Esa idea de ‹‹información y juego›› cobra especial y se lleva un paso más allá en el funcionamiento de Immortality y denota la importancia y la insistencia con la que Barlow lleva años pensando sobre el papel de las imágenes. Hasta el punto en que algunas de las reflexionen de Ingrid Guardiola no solo sirven para comprender mejor de qué quiere hablar lo último de Sam Barlow sino que llegan a parecer auténticos tutoriales para jugar Immortality: ‹‹las obras reproducidas tecnológicamente pierden su contexto original››, explica Guardiola, ‹‹y su historia debe ser reconstruida obstinadamente.
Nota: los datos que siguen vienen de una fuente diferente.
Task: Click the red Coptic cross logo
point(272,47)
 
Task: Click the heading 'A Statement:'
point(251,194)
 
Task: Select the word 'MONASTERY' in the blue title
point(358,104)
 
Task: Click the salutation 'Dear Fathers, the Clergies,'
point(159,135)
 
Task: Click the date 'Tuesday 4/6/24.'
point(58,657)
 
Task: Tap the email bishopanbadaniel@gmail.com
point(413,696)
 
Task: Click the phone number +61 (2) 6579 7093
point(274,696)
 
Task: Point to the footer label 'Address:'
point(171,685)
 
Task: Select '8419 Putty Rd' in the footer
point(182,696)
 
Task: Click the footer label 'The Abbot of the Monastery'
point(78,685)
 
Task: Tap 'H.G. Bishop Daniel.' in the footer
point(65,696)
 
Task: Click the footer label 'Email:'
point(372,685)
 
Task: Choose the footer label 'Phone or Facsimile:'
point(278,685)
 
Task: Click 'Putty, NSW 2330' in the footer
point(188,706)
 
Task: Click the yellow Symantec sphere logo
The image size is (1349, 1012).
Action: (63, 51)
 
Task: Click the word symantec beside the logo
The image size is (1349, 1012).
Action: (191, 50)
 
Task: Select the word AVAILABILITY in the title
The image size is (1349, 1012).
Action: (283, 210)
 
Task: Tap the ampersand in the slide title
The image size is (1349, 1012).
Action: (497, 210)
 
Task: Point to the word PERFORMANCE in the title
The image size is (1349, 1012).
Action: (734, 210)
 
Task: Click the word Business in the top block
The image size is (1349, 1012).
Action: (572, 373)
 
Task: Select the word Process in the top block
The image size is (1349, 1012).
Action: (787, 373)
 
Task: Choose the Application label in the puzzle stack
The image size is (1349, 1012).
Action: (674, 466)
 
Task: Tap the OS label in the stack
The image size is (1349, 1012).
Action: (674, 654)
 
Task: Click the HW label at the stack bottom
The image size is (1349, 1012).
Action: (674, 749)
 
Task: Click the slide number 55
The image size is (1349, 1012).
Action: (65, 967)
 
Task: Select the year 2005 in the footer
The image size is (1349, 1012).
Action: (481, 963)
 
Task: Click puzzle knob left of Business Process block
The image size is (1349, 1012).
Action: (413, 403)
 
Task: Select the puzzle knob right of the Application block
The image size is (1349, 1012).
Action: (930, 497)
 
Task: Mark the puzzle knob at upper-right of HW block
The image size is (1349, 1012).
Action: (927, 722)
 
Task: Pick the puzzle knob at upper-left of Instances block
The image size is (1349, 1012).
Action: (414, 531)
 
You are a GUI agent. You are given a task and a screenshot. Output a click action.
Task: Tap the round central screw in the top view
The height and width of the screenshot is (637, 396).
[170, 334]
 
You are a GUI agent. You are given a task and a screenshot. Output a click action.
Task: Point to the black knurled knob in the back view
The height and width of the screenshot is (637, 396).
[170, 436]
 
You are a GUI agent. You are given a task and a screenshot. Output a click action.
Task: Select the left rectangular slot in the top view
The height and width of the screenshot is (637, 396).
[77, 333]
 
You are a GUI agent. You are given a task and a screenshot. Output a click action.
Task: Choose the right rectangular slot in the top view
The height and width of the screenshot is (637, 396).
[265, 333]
Será nuestra responsabilidad espigar entre todas las imágenes que nos vienen dadas, aquellas que consideremos dignas de representar, visibilizar y transformar, para hacer resurgir nuevos significados››. Para mí, descubrir esa responsabilidad ha sido la clave para apreciar Immortality: comprender que no se trata de restaurar una serie de películas, tampoco de descubrir el misterio de sus protagonistas, sino de cribar, dar vida y un nuevo significado a lo que estaba viendo (y lo que permanecía oculto).
Pero llegados a ese punto, Immortality todavía guarda un as en la manga. Es algo sobre lo que es complicado hablar sin arruinar la experiencia pero que resulta obvio cuando lo descubres. Un momento que rompe la ilusión de libertad de interpretación que el juego se había empeñado en crear, y le da la vuelta a todo: sí había algo que encontrar bajo todo este embrollo, o quizás no debajo, quizás detrás, o al lado, o justo en el mismo sitio, sobreexpuesto, completamente visible en todo momento, pero difícilmente apreciable en un primer término. No es la historia de Marissa Marcel, no es un misterio, no es una reflexión sobre la imagen como fantasma, pero a la vez sí tiene algo de todo eso. Es cierto que las imágenes pueden ser información y juego mediado a través de una interfaz, pero no se trataba de jugar con las imágenes si no de dejar que las imágenes jueguen con nosotros.
‹‹Sería necesario captar el valor simbólico de las imágenes en función del discurso de quein las ha creado y el contexto en el que se han expuesto y recibido. Solo así se podrá percibir qué esconden, cual es su intención y su moral, qué hacen entre nosotros, y a qué juegan. Y no es juego banal››.